In a new study published in Cell Reports titled, “9orf72 in myeloid cells prevents an inflammatory response to microbial glycogen,” researchers from Case Western Reserve University have identified a link between gut bacteria and the deterioration of the brain in Amyotrophic Lateral Sclerosis (ALS) and Frontotemporal Dementia (FTD). Results identified bacterial sugars that cause neurodegenerative immune responses, providing a mechanism for therapeutic intervention.
The human gastrointestinal tract is a significant source of neuromodulatory factors and represents the largest site of microbial–host interactions, with an estimated 100 trillion microorganisms interfaced by 70%–80% of the body’s immune cells. Disruption to the microbe-immune-brain axis may contribute to neurodegeneration risk. However, how the gut microbiome is altered in patients with ALS remains poorly understood.

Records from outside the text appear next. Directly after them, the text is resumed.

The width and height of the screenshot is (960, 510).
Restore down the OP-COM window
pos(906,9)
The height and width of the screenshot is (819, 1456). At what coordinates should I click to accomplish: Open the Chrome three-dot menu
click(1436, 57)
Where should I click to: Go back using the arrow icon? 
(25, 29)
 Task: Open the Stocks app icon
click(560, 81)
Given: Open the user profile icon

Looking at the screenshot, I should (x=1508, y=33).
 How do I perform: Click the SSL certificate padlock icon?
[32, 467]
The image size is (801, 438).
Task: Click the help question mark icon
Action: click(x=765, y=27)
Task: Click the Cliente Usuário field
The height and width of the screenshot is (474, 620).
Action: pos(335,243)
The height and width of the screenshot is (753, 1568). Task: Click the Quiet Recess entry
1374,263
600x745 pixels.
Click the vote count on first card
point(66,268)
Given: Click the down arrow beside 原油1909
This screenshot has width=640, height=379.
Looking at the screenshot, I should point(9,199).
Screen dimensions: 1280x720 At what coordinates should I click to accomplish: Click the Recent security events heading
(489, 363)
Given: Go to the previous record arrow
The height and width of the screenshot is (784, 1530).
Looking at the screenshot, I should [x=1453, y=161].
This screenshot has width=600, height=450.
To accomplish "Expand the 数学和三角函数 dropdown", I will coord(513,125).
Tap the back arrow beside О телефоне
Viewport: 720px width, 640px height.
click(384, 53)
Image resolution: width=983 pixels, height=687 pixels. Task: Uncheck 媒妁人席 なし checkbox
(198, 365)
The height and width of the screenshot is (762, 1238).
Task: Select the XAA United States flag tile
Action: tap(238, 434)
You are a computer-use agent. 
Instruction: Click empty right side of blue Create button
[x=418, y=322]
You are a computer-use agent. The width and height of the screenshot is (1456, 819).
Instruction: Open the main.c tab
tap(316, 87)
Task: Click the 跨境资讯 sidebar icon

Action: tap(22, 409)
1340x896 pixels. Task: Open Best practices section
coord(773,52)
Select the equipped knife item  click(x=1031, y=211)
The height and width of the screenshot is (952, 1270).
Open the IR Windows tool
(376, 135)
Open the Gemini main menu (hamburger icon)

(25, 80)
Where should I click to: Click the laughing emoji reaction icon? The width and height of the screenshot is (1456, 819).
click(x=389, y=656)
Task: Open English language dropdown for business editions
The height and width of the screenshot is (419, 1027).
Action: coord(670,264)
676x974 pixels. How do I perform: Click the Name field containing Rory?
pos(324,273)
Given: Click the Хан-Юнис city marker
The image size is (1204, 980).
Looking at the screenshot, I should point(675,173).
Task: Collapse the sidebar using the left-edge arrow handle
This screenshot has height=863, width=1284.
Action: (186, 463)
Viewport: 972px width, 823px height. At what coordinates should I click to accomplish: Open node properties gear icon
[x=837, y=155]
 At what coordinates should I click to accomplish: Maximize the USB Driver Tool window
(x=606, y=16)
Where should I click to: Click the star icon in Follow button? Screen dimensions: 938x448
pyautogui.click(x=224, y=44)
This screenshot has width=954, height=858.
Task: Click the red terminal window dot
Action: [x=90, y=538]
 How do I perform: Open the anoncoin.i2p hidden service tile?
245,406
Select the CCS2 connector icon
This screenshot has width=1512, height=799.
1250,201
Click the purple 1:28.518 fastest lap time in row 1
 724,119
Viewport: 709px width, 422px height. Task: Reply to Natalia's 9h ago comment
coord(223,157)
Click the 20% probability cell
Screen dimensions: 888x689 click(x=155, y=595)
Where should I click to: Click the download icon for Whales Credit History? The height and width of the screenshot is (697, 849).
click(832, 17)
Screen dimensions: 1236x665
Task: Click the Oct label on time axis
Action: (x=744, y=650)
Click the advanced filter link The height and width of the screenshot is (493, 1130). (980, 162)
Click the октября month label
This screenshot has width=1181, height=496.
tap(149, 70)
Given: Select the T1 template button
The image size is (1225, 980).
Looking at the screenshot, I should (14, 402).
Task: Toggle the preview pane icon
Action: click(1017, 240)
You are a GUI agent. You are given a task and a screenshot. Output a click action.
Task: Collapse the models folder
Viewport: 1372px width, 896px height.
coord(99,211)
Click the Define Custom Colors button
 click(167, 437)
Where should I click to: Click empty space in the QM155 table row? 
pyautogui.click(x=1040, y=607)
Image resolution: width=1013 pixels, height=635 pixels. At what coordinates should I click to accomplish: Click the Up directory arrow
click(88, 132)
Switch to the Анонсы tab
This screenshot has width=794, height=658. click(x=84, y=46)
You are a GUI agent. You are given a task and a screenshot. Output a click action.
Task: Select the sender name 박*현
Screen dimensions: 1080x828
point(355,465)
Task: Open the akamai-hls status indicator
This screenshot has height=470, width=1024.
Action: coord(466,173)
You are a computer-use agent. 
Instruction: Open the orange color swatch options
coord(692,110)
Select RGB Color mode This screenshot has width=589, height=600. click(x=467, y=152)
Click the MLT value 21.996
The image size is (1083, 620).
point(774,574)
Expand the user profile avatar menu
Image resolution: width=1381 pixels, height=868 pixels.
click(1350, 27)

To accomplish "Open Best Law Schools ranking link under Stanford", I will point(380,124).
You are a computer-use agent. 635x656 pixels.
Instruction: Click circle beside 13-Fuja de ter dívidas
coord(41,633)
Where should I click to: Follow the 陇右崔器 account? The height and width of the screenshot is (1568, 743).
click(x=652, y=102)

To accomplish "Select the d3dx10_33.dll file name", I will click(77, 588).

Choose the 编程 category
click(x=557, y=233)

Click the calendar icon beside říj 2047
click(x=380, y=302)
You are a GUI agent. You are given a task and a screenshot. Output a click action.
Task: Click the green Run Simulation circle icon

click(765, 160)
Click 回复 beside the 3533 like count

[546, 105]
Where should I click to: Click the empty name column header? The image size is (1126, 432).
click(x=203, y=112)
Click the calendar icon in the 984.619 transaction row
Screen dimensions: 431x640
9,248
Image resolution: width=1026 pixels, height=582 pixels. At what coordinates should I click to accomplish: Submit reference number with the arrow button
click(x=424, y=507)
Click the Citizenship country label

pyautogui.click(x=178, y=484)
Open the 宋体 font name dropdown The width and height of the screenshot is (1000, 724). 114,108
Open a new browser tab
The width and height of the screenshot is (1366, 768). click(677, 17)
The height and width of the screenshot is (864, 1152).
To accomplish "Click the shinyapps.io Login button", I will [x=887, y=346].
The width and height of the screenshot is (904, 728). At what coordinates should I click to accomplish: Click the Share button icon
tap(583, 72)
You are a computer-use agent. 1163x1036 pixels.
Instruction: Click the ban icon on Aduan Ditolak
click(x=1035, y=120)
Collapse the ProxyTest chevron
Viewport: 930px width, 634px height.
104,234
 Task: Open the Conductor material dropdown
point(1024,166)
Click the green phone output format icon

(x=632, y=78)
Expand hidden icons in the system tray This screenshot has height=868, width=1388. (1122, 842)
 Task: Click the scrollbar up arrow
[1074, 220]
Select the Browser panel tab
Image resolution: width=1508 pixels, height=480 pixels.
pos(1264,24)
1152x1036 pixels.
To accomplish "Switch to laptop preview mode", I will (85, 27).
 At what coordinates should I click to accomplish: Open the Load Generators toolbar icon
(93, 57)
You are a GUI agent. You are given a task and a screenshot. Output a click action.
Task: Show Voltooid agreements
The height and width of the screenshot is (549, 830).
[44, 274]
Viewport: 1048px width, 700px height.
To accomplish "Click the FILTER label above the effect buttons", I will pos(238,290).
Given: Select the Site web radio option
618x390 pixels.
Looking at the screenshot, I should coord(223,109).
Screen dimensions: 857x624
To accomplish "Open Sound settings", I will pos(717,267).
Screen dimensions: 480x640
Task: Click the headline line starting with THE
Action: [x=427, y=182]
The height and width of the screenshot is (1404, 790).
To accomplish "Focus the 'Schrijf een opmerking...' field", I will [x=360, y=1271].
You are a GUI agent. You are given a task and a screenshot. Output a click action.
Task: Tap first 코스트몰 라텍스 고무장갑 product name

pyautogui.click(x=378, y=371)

“We found that harmful gut bacteria produce inflammatory forms of glycogen, and that these bacterial sugars trigger immune responses that damage the brain,” said Aaron Burberry, PhD, assistant professor in the department of pathology at the Case Western Reserve School of Medicine and co-corresponding author of the study.
FTD affects the brain’s frontal and temporal lobes, causing changes in personality, behavior, and language, while ALS primarily targets motor neurons, leading to muscle weakness and paralysis. Although the causes of ALS and FTD are largely unknown, researchers have explored the roles of genetics, environmental factors, brain injuries, and diet in neurodegeneration.
The authors reported that 70% of the 23 ALS/FTD patients examined had dangerous glycogen levels, compared to only one-third of patients without these brain diseases. This finding highlights a potential biomarker for identifying at-risk individuals.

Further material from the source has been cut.